Extracted records:
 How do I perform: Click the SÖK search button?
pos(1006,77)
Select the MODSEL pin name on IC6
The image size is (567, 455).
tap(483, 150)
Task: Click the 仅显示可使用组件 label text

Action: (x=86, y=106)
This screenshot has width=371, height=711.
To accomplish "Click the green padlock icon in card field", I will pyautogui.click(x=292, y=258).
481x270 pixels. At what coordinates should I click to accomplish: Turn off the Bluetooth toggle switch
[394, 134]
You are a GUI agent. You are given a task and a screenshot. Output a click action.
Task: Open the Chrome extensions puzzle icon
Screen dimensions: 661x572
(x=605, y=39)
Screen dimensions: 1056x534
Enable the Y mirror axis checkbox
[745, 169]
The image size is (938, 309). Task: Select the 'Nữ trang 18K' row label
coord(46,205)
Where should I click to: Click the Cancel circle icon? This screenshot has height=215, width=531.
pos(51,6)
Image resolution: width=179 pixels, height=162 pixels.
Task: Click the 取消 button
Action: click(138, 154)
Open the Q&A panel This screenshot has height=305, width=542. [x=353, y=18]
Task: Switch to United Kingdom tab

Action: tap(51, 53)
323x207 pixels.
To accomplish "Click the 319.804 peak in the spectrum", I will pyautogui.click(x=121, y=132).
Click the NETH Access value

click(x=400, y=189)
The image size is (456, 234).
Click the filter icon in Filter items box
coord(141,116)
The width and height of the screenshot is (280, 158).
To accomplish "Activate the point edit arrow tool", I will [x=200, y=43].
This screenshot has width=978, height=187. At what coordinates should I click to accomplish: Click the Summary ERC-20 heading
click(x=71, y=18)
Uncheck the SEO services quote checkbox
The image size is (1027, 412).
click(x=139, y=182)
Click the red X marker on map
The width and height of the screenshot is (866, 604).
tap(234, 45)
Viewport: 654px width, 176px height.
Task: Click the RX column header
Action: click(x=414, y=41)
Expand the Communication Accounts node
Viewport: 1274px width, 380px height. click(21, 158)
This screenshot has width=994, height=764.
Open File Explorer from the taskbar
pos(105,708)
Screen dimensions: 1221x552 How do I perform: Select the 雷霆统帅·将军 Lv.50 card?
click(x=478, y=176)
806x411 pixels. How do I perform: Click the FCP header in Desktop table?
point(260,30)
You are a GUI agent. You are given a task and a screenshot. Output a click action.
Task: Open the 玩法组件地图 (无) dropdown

## [Exercise]
Your reply should consist of the records, copied exactly.

## [Task answer]
 How do I perform: Click the SÖK search button?
pos(1006,77)
Select the MODSEL pin name on IC6
The image size is (567, 455).
tap(483, 150)
Task: Click the 仅显示可使用组件 label text

Action: (x=86, y=106)
This screenshot has width=371, height=711.
To accomplish "Click the green padlock icon in card field", I will pyautogui.click(x=292, y=258).
481x270 pixels. At what coordinates should I click to accomplish: Turn off the Bluetooth toggle switch
[394, 134]
You are a GUI agent. You are given a task and a screenshot. Output a click action.
Task: Open the Chrome extensions puzzle icon
Screen dimensions: 661x572
(x=605, y=39)
Screen dimensions: 1056x534
Enable the Y mirror axis checkbox
[745, 169]
The image size is (938, 309). Task: Select the 'Nữ trang 18K' row label
coord(46,205)
Where should I click to: Click the Cancel circle icon? This screenshot has height=215, width=531.
pos(51,6)
Image resolution: width=179 pixels, height=162 pixels.
Task: Click the 取消 button
Action: click(138, 154)
Open the Q&A panel This screenshot has height=305, width=542. [x=353, y=18]
Task: Switch to United Kingdom tab

Action: tap(51, 53)
323x207 pixels.
To accomplish "Click the 319.804 peak in the spectrum", I will pyautogui.click(x=121, y=132).
Click the NETH Access value

click(x=400, y=189)
The image size is (456, 234).
Click the filter icon in Filter items box
coord(141,116)
The width and height of the screenshot is (280, 158).
To accomplish "Activate the point edit arrow tool", I will [x=200, y=43].
This screenshot has width=978, height=187. At what coordinates should I click to accomplish: Click the Summary ERC-20 heading
click(x=71, y=18)
Uncheck the SEO services quote checkbox
The image size is (1027, 412).
click(x=139, y=182)
Click the red X marker on map
The width and height of the screenshot is (866, 604).
tap(234, 45)
Viewport: 654px width, 176px height.
Task: Click the RX column header
Action: click(x=414, y=41)
Expand the Communication Accounts node
Viewport: 1274px width, 380px height. click(21, 158)
This screenshot has width=994, height=764.
Open File Explorer from the taskbar
pos(105,708)
Screen dimensions: 1221x552 How do I perform: Select the 雷霆统帅·将军 Lv.50 card?
click(x=478, y=176)
806x411 pixels. How do I perform: Click the FCP header in Desktop table?
point(260,30)
You are a GUI agent. You are given a task and a screenshot. Output a click action.
Task: Open the 玩法组件地图 (无) dropdown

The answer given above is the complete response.